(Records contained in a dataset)
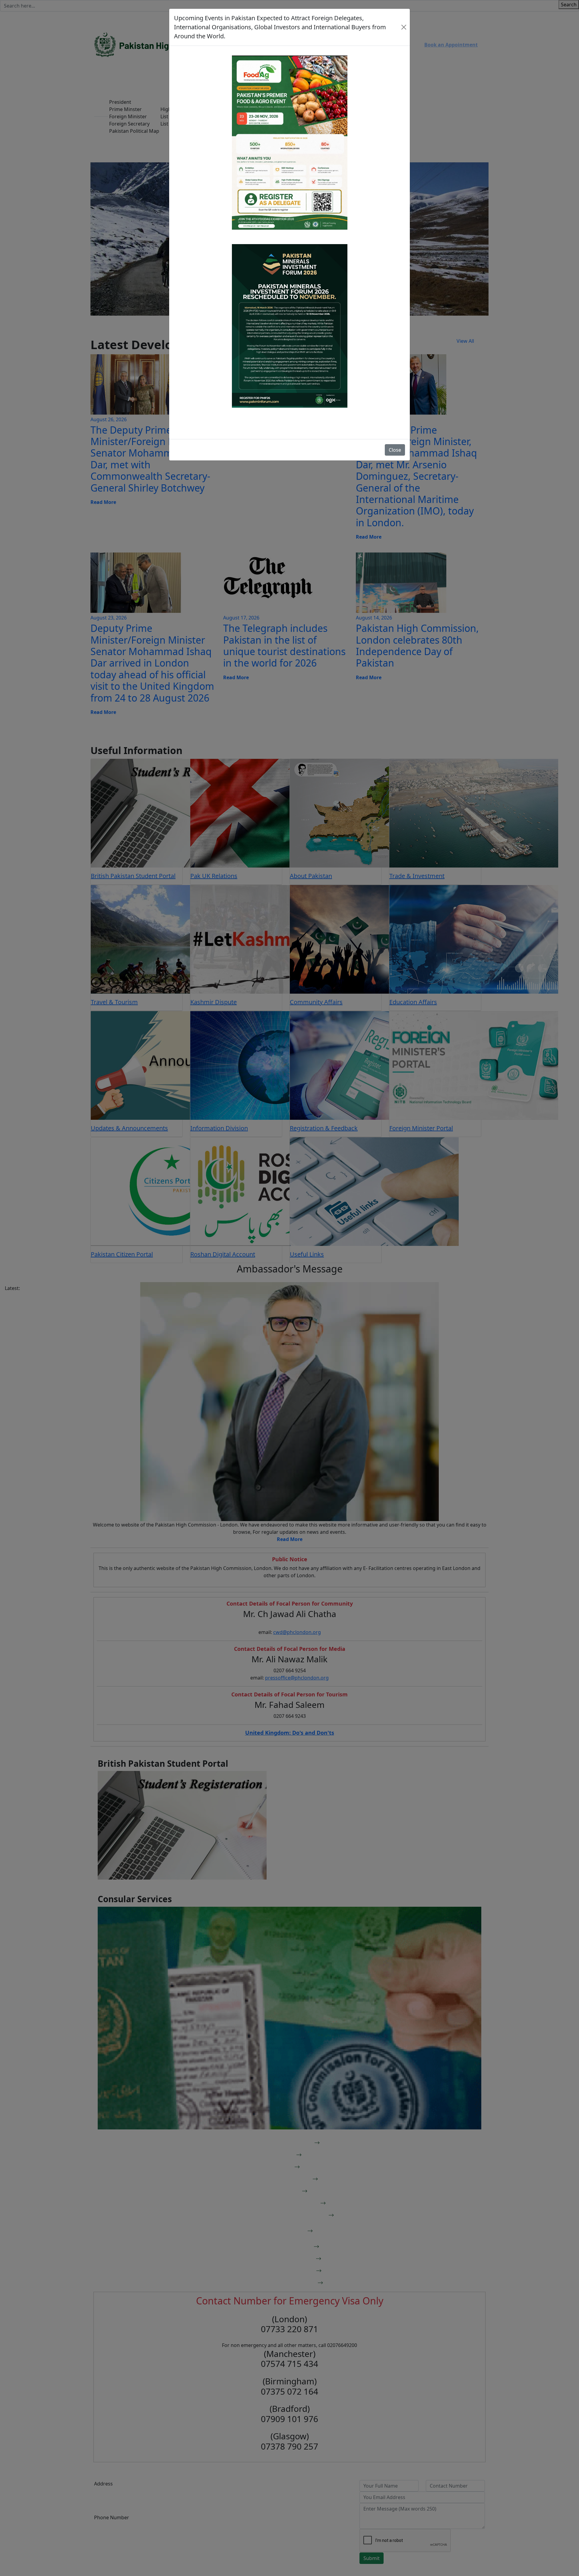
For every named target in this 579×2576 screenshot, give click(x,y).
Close (395, 450)
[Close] (403, 27)
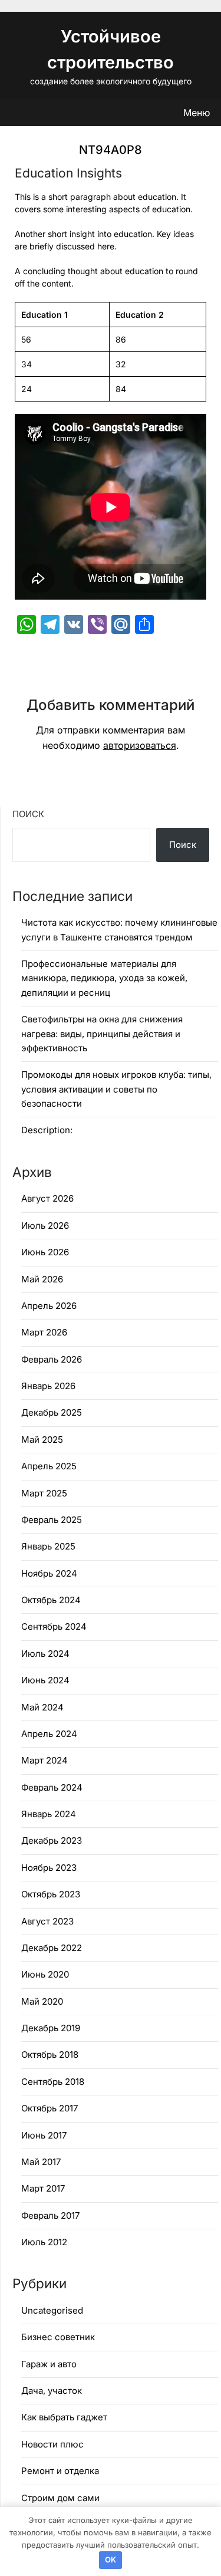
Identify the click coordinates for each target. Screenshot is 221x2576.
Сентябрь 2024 (54, 1626)
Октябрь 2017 (49, 2108)
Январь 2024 (48, 1814)
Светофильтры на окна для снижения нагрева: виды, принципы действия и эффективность (102, 1034)
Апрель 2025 (49, 1466)
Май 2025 (42, 1439)
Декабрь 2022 (51, 1947)
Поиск (28, 814)
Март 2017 (43, 2188)
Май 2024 (42, 1707)
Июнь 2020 (45, 1974)
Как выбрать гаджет (64, 2417)
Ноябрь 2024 (49, 1573)
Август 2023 (47, 1921)
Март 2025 (44, 1493)
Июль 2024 (45, 1653)
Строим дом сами (60, 2497)
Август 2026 (47, 1198)
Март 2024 (44, 1760)
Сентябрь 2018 (52, 2081)
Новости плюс (52, 2444)
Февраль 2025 (51, 1519)
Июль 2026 (45, 1225)
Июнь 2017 (44, 2135)
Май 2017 (41, 2161)
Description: (46, 1130)
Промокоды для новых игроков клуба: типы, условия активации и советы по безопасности (116, 1089)
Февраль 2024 (52, 1787)
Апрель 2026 (49, 1305)
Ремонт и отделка (60, 2470)
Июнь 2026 (45, 1252)
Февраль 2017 (50, 2215)
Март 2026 (44, 1332)
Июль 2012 (44, 2242)
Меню (196, 113)
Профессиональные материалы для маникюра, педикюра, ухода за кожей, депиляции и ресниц (104, 978)
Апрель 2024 (49, 1733)
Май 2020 (42, 2001)
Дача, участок (51, 2390)
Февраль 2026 (51, 1359)
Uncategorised (52, 2310)
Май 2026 (42, 1279)
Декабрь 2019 (50, 2028)
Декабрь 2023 (51, 1840)
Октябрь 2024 (51, 1600)
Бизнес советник (58, 2337)
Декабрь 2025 (51, 1412)
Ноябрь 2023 (49, 1867)
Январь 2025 (48, 1546)
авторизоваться (139, 745)
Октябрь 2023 (50, 1894)
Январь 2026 (48, 1385)
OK (110, 2559)
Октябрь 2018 (49, 2054)
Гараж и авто (49, 2364)
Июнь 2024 (45, 1680)
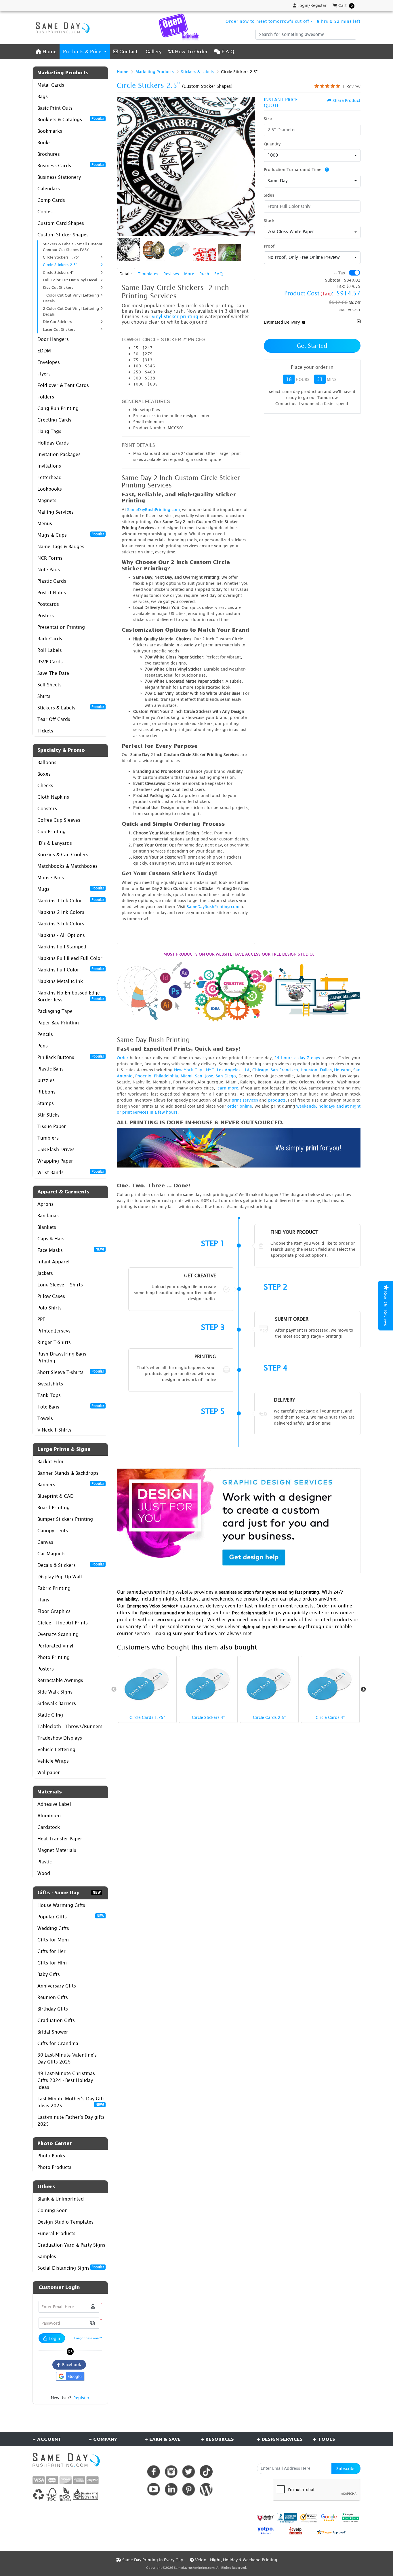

• _ABOUT THIS EXERCISE_:
Your task is to restate word for word the lines from the top of the data to the line containing "Бизнес советник (58, 2337)", both ends included, with every picture left out.

• _EXERCISE OUTPUT_:
For every named target in this 579×2576 screenshot, give click(x,y).
Close (395, 450)
[Close] (403, 27)
Identify the click coordinates for each target. Screenshot is 221x2576.
Сентябрь 2024 (54, 1626)
Октябрь 2017 (49, 2108)
Январь 2024 (48, 1814)
Светофильтры на окна для снижения нагрева: виды, принципы действия и эффективность (102, 1034)
Апрель 2025 (49, 1466)
Май 2025 (42, 1439)
Декабрь 2022 (51, 1947)
Поиск (28, 814)
Март 2017 (43, 2188)
Май 2024 (42, 1707)
Июнь 2020 (45, 1974)
Как выбрать гаджет (64, 2417)
Ноябрь 2024 (49, 1573)
Август 2023 (47, 1921)
Март 2025 (44, 1493)
Июль 2024 (45, 1653)
Строим дом сами (60, 2497)
Август 2026 (47, 1198)
Март 2024 (44, 1760)
Сентябрь 2018 (52, 2081)
Новости плюс (52, 2444)
Февраль 2025 (51, 1519)
Июль 2026 (45, 1225)
Июнь 2017 (44, 2135)
Май 2017 (41, 2161)
Description: (46, 1130)
Промокоды для новых игроков клуба: типы, условия активации и советы по безопасности (116, 1089)
Февраль 2024 (52, 1787)
Апрель 2026 (49, 1305)
Ремонт и отделка (60, 2470)
Июнь 2026 (45, 1252)
Февраль 2017 (50, 2215)
Март 2026 (44, 1332)
Июль 2012 (44, 2242)
Меню (196, 113)
Профессиональные материалы для маникюра, педикюра, ухода за кожей, депиляции и ресниц (104, 978)
Апрель 2024 (49, 1733)
Май 2020 (42, 2001)
Дача, участок (51, 2390)
Февраль 2026 (51, 1359)
Uncategorised (52, 2310)
Май 2026 (42, 1279)
Декабрь 2019 (50, 2028)
Декабрь 2023 (51, 1840)
Октябрь 2024 (51, 1600)
Бизнес советник (58, 2337)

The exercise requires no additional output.